Donald Cuccioletta, NCS, Prenons la Ville, Gauche urbaine de Montréal

Le 18 septembre environ 1000 personnes se sont réunies sur la Place Valois dans le quartier Maisonneuve pour exprimer leur opposition contre le projet de Ray Mont logistique qui va détruire le seul espace vert dans les quartiers Maisonneuve et Mercier est.  Organisé par le groupe populaire Mobilisation 6600, cette lutte est doublement porteuse, d’abord pour dire non à un projet dévastateur et qui va détruire un vaste territoire, et ensuite pour dire oui à un plan d’aménagement écologique élaboré par les citoyens et les citoyennes.

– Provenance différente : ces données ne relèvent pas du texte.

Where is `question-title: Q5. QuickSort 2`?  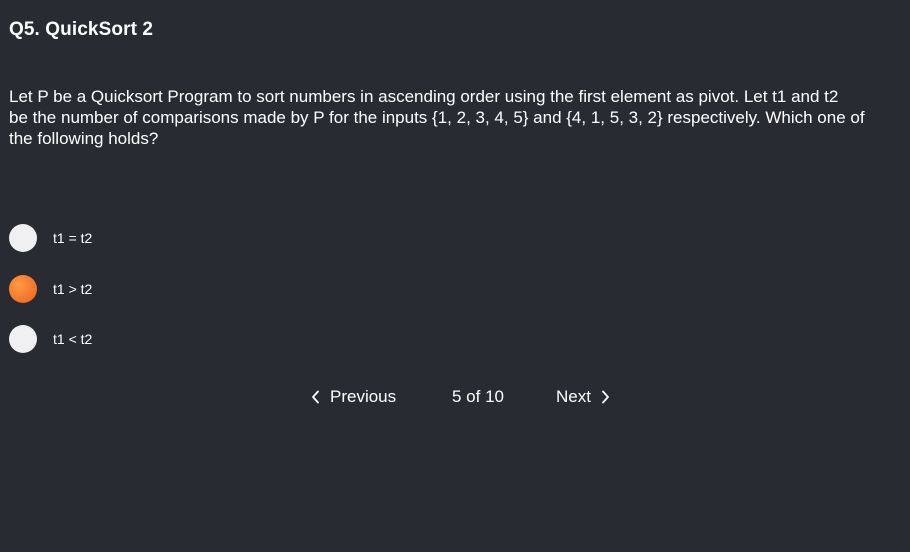
question-title: Q5. QuickSort 2 is located at coordinates (82, 30).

à court terme, la mobilisation exige une évaluation du BAPE sur le territoire qui a jadis été occupé par les entrepôts de Steinberg et surtout, la « Canadian Steel Founderies », une entreprise qui était connue à l’époque pour ses déversements toxiques. Présentement Ray Mont Logistiques procède à un nivellement du terrain sans aucun nettoyage des produits chimiques dans le sol.  Comme si seulement repaver d’asphalte le tout serait socialement acceptable. Le PDG de la compagnie, Charles Raymond, ne semble pas être dérangé du fait que la plateforme qui sera à la base de son méga projet de transbordement sera localisée à moins de 150 mètres des maisons, et en activité 24 heures sur 24, 7 jours sur 7. On imagine les conséquences causées par le passage de 1 000 camions par jour, de l’entreposage de 10 000 conteneurs sur le site asphalté et l’intensification du transport ferroviaire qui arriverait de partout au Canada.

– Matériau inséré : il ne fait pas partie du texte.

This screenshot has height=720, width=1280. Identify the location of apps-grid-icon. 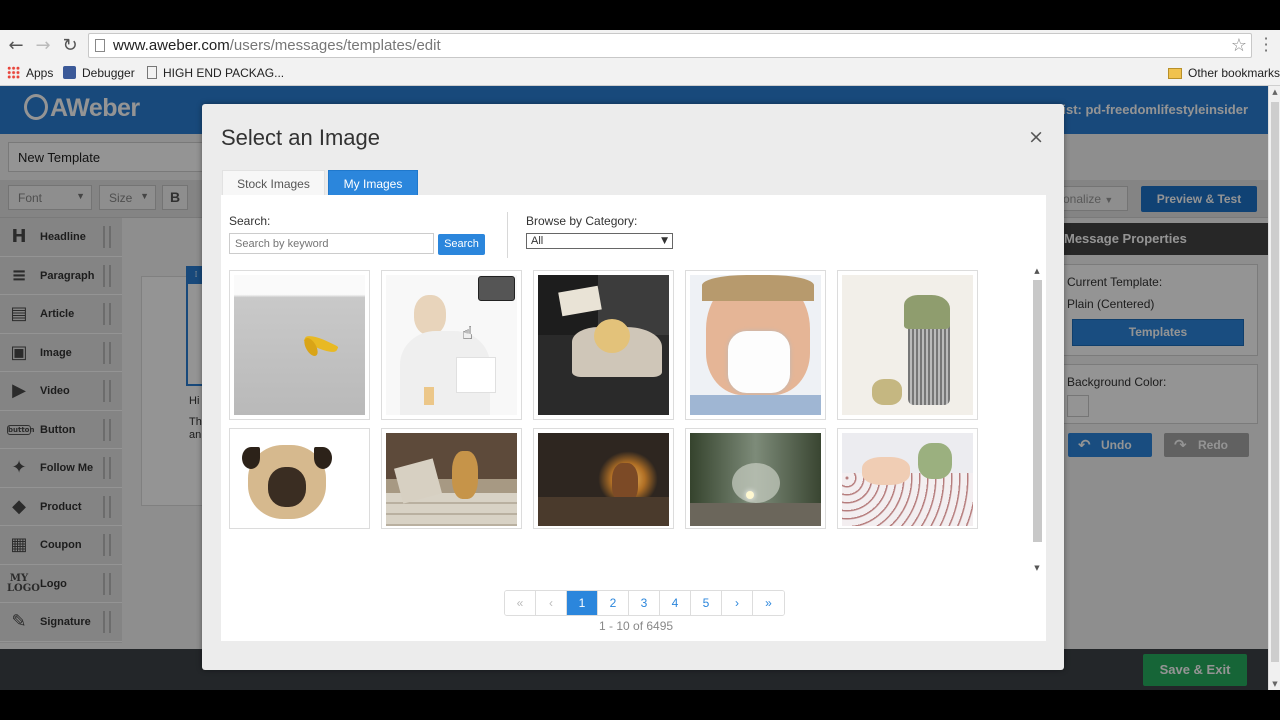
(14, 72).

Présentement ce territoire est boisé et constitue un refuge pour les citoyens et citoyennes du quartier, comme pour les animaux qui y habitent. Mais comme le zonage du territoire l’a défini comme industriel, aucune étude d’impact n’est nécessaire. Ray Mont Logistiques pense pouvoir dormir en paix.

La foule était nombreuse le 18 septembre, tant du quartier Maisonneuve que du quartier Mercier est, selon les organisatrices Cassandre Charbonneau-Jobin et Anaïs Houle.  Des personnalités politiques comme Gabriel Nadeau-Dubois et Alexandre Leduc ont donné leur appui inconditionnel à Mobilisation 6600, de même que le réseau « Prenons la ville ».

Le mot d’ordre depuis le début de cette lutte est « Résister et fleurir » démontre clairement l’idée écologique mise de l’avant par les citoyens et citoyennes. Parallèlement,  les citoyens et citoyennes soulignent l’importance du contrôle démocratique des résidents sur les quartiers, via des assemblées de quartiers et des comités d’action politique[1], qui seraient des forums ouverts pour construire ensemble des projets à la hauteur des aspirations citoyennes, en décalage avec les structures municipales actuelles figée dans des institutions où prédominent les élites. Selon les camarades de Mobilisation 6600, l’idée est d’élargir la lutte dans les quartiers avoisinants, de faire pression sur l’administration Plante et de poursuivre la lutte sociale et écologique.

[1] À l’époque du parti municipal FRAP dans les années 1970, des comités d’action politiques avaient été créés dans plusieurs quartiers de Montréal pour permettre une réelle appropriation citoyenne des enjeux.